FRAGMENTO PROPORCIONADO:
********

# levantarse a alguien



## Fanalesu

Hola! En Venezuela cuando alguien logra obtener la atención (amorosa) de otra persona se dice que "se la/lo levantó" Por ejemplo:

Gabriel se levantó a María (ahora a María le gusta Gabriel)

Yo no levanto pero ni el polvo (yo no le gusto a nadie/nadie me quiere)

Vamos a ver quién levanta más (quién puede obtener más atención del sexo opuesto).

La verdad es que no tengo la más mínima idea de como traducir esto... Me parece que "win his/her heart" o "get his/her attention" suenan como tontas y no son coloquiales como levantarse a alguien... 

Gracias de antemano


----------



## peterfenn

Hola

_win his/her heart_ es un poco anticuado para tu idea.

_get his/her attention_ no tiene connotaciones suficientes de atracción romántica.

Podrías decir:_ get him/her to fancy him/her_

Es bastante coloquial por lo que creo te puede servir, aunque es muy del inglés británico.


----------



## Fanalesu

Gracias peterfenn! Y cómo sería el tercer ejemplo de "vamos a ver quién levanta más"? Let's see who can get more fancies? Jejejej me suena muy extraño


----------



## peterfenn

Jeje, sí.

Sería _Let's see who can get the most birds (tías) to fancy them_.


----------



## Clarísima

Vamos a ver quién levanta más = 

Let's see who can *pick up* more girls/chicks! Please note that "to pick up" is slang, and is not very... romantic. 

Also, for the first 2 examples, you might also want to play around with the american phrase of "going out." I know it is not an exact translation, but it might work.

Gabriel se levantó a María = Gabriel is going out with María.
Yo no levanto pero ni el polvo = I'm not going out with anybody!


----------



## Moritzchen

Levantar: to pick up.
He picked up a chick. Gabriel picked up Maria. 
I cannot even pick up dust.


----------



## Vale_yaya

Clarísima said:


> Vamos a ver quién levanta más =
> 
> Let's see who can *pick up* more girls/chicks! Please note that "to pick up" is slang, and is not very... romantic.
> 
> Also, for the first 2 examples, you might also want to play around with the american phrase of "going out." I know it is not an exact translation, but it might work.
> 
> Gabriel se levantó a María = Gabriel is going out with María.
> Yo no levanto pero ni el polvo = I'm not going out with anybody!


 
Yo creo que "pick up" es un verbo que puede expresar lo mismo que "levantar" en éste específico contexto. "Levantar" es muy informal y para nada romántico, al igual que "pick up".

"Gabriel se levantó a María" doesn't mean He is going out with María. It just means that he was flirting with her, and finally she likes him too (or at least it seems like).

Hoy no levanto ni el polvo = I can't pick up a "thing" tonight.

********

TAREAS:
**1.** Cita textualmente el pasaje del hilo sobre «levantarse a alguien» que va desde "Gabriel se levantó a María (ahora" hasta "levantarse a alguien...".
**2.** Prolonga, por favor, el hilo sobre «levantarse a alguien» a partir de su última frase.

DATOS REGISTRADOS:
********

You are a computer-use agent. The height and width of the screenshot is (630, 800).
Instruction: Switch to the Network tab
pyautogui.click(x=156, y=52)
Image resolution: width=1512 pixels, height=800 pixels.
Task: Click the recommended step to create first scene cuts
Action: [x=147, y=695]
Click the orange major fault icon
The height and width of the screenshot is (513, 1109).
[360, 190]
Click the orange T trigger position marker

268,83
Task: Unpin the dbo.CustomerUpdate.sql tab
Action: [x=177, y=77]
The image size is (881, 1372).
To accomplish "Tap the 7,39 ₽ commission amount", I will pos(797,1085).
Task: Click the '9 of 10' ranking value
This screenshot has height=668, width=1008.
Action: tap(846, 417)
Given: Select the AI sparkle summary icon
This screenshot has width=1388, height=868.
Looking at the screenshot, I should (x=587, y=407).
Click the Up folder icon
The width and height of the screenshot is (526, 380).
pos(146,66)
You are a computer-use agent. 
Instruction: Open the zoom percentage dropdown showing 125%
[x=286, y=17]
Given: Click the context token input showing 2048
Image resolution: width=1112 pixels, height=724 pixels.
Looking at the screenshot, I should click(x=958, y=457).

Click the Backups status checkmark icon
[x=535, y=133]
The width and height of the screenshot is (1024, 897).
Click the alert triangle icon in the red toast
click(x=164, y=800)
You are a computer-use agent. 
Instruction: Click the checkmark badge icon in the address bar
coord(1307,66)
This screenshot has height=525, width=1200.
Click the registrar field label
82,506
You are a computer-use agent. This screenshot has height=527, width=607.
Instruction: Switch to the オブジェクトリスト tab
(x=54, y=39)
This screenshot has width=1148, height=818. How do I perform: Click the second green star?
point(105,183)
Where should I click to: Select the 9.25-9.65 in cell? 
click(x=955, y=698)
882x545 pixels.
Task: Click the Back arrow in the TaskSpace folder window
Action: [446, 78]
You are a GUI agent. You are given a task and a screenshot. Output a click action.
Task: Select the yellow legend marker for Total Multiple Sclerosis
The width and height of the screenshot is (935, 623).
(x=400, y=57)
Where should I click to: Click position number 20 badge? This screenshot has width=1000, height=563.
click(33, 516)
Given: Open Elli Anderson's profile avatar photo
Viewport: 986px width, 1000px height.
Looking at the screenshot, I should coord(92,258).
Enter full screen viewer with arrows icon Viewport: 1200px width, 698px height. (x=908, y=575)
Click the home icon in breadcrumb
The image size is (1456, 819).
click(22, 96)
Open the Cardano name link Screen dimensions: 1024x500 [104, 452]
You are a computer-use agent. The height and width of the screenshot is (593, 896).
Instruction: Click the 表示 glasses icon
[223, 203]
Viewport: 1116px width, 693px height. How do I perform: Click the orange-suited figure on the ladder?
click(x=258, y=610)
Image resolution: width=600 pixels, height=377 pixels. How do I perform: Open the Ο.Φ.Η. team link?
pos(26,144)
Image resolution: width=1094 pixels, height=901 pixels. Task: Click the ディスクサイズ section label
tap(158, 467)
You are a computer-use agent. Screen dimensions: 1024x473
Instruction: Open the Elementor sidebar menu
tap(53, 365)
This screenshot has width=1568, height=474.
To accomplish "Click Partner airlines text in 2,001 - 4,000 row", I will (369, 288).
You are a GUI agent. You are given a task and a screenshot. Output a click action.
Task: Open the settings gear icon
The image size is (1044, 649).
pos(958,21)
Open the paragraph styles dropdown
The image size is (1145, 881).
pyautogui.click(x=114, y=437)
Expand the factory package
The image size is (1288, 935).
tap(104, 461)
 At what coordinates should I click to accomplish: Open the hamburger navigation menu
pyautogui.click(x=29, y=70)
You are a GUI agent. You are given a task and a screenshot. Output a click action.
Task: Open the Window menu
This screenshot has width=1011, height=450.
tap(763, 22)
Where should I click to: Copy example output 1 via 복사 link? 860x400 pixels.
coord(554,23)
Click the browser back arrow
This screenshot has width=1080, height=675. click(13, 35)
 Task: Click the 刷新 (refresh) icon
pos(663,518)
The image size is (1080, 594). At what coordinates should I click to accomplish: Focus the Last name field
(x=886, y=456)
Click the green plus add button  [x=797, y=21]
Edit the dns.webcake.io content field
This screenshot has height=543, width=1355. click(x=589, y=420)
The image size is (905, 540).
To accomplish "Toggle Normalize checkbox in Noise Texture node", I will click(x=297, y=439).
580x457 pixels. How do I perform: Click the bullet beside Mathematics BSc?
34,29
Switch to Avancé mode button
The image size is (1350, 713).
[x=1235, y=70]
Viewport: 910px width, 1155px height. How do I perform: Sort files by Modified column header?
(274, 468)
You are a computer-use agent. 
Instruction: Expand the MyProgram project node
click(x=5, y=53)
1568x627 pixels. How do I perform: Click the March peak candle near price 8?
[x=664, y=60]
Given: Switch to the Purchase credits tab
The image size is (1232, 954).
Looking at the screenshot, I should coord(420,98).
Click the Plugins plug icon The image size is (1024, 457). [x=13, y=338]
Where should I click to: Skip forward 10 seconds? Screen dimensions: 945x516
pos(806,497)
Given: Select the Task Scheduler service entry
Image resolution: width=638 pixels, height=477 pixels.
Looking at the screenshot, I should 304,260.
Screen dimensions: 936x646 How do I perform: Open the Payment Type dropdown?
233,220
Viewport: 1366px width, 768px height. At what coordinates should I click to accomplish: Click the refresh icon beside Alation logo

********

RESPUESTAS ESCRITAS:
**1.**
Gabriel se levantó a María (ahora a María le gusta Gabriel)

Yo no levanto pero ni el polvo (yo no le gusto a nadie/nadie me quiere)

Vamos a ver quién levanta más (quién puede obtener más atención del sexo opuesto).

La verdad es que no tengo la más mínima idea de como traducir esto... Me parece que "win his/her heart" o "get his/her attention" suenan como tontas y no son coloquiales como levantarse a alguien...

**2.**
----------



## Mirlo

*"I can't get any girl" seria una opción, *
*porque la traduccion literal de "no levanto pero ni el polvo" seria "I can't pick up even the dirt" y en inglés ni tiene sentido.*


----------



## peterfenn

Vale_yaya said:


> Yo creo que "pick up" es un verbo que puede expresar lo mismo que "levantar" en éste específico contexto. "Levantar" es muy informal y para nada romántico, al igual que "pick up".
> 
> "Gabriel se levantó a María" doesn't mean He is going out with María. It just means that he was flirting with her, and finally she likes him too (or at least it seems like).
> 
> Hoy no levanto ni el polvo = I can't pick up a "thing" tonight.


 
Perdonad..._ pick up_ para mí no sería adecuado ya que implica necesariamente que él llega a liarse con la chica (físicamente) mientras que la expressión "levantarse a alguien" me da la fuerte sensación que se refiere al proceso de _flirting_, etc., como dice Vale yaya, cuando él hace que le guste a la chica pero que todavía no ha ocurrido nada físicamente (aunque luego puede que sí desde luego!).


----------



## Fanalesu

Wow! Gracias a todos! No había revisado las respuestas más nuevas. Y bueno, levantarse puede que este como en la etapa de flirteo, pero también puede ser algo más. Es decir, una vez que te la levantaste (o controlaste, en Venezuela también decimos "controlarse a alguien"), puede pasar cualquier cosa, ¿no?
Ahora bien, eso de "pick up" no es como demasiado literal?


----------



## peterfenn

Para expresar lo de _pick up_ hay miles de expressiones, como p.ej. _to pull_ del inglés británico. Pero estoy seguro de que eso no es realmente lo que quisiste que se tradujese al comienzo de este hilo, lo cual tendrá menos expressiones así de coloquiales puesto que es un concepto menos obvio que el de liarse con una chica.


----------



## Fanalesu

Gracias peterfenn. Conseguí algo de pick up, y al parecer sí es muy fuerte como para lo que yo quiero. Es para una serie de televisión como Highschool Musical, y no creo que sea adecuado que adolescentes de 15 años digan cosas con referencias sexuales en TV, jejeje.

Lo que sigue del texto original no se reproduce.